David Elson

Current position
- Title: Defensive Assistant
- Team: Louisville
- Conference: ACC

Biographical details
- Born: August 26, 1971 (age 55) Indianapolis, Indiana, U.S.

Playing career
- 1990–1993: Butler
- Position: Safety

Coaching career (HC unless noted)
- 1994–1995: Southern Illinois (GA)
- 1996–2000: Western Kentucky (DB)
- 2001–2002: Western Kentucky (DC)
- 2003–2009: Western Kentucky
- 2010: Indiana (assistant)
- 2011: Franklin-Simpson HS (KY) (DC)
- 2012–2013: New Mexico State (DC)
- 2014: Southern Illinois (DB)
- 2015: Southern Illinois (DC)
- 2016: Western Illinois (DC)
- 2017–2019: Ball State (DC)
- 2020: Marian (IN) (DC)
- 2021: Purdue (QC)
- 2022: Purdue (LB)
- 2023–2024: Wake Forest (analyst)
- 2025: Indiana State (DC/LB)
- 2026–: Louisville (assistant)

Head coaching record
- Overall: 39–44

= David Elson =

American football player and coach (born 1971)

David Elson (born August 26, 1971) is an American college football coach. He is a defensive assistant at the University of Louisville, a position he has held since 2026. Elson served as head football coach at Western Kentucky University (WKU) from 2003 to 2009. He oversaw the transition of Western Kentucky from a Football Championship Subdivision (formerly known as Division I-AA) to a Football Bowl Subdivision (formerly known as Division I-A) program, the highest division in college football; in his final season, the Hilltoppers joined the Sun Belt Conference.

==Coaching career==
Elson joined the Hilltoppers staff as a defensive backs coach in 1996. He served as defensive coordinator for the 2001 and 2002 season before he was promoted to head coach. The rise to college football's highest level was difficult for the program, and Hilltoppers went 2–20 in Elson's final two seasons.

On November 9, 2009, Elson was fired by the university, finishing out the 2009 season.
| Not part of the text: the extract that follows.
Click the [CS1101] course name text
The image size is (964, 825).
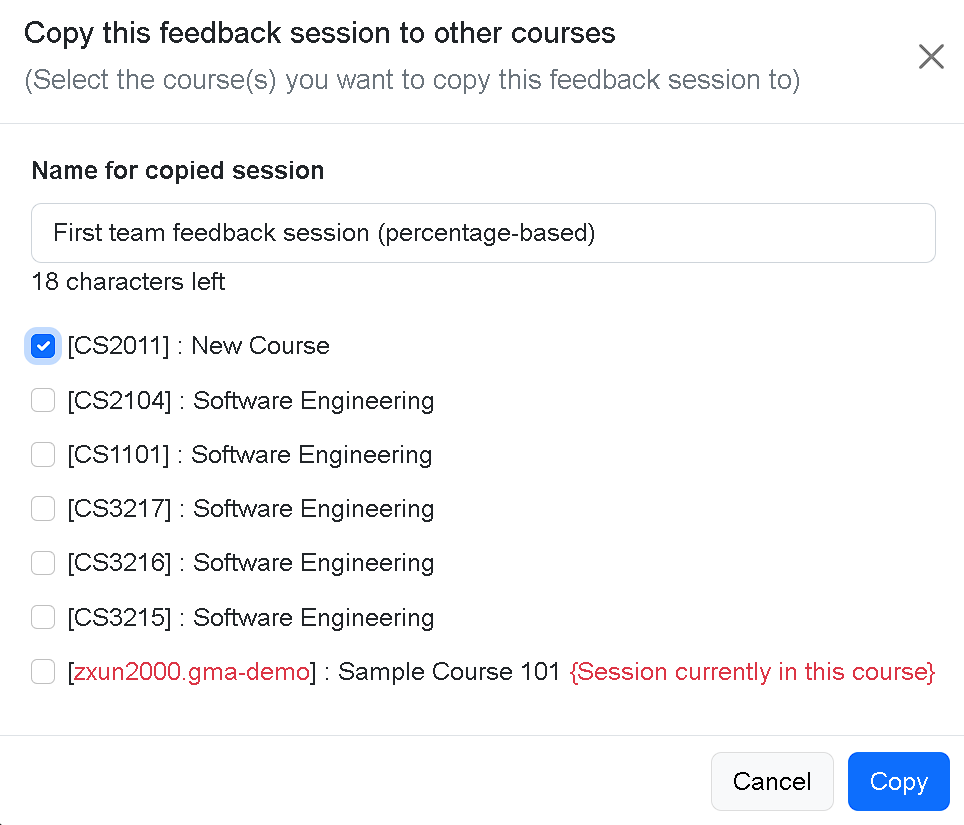(x=249, y=454)
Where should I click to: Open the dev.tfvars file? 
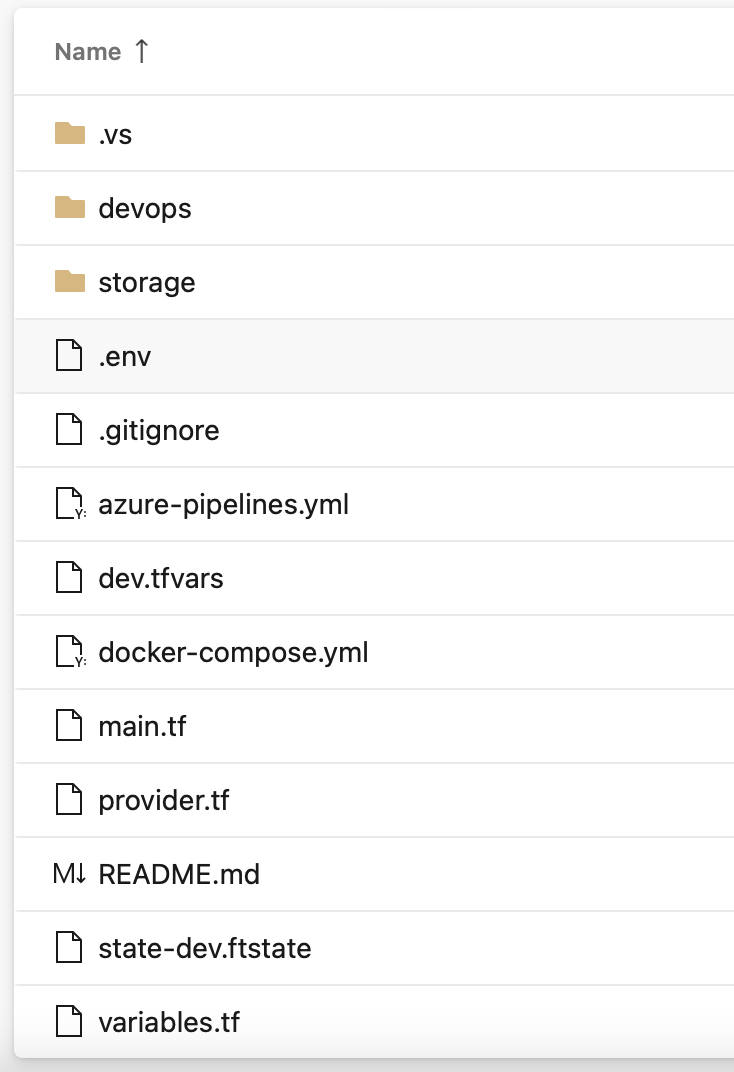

WKU alumnus and Stanford running backs coach Willie Taggart replaced him.

In March 2010, Indiana University head football coach Bill Lynch announced that Elson will be a defensive quality control coach. Coach Lynch noted this would mainly be an administrative role, but that he would be involved in coaching decisions. The Hoosiers made their first road trip of the year to play Elson's former team, the WKU Hilltoppers in Bowling Green, Kentucky.

Elson spent the 2011 football season as defensive coordinator for KHSAA state finalist Franklin-Simpson High School in Franklin, Kentucky.

On January 4, 2012, Elson was announced as the defensive coordinator at New Mexico State University.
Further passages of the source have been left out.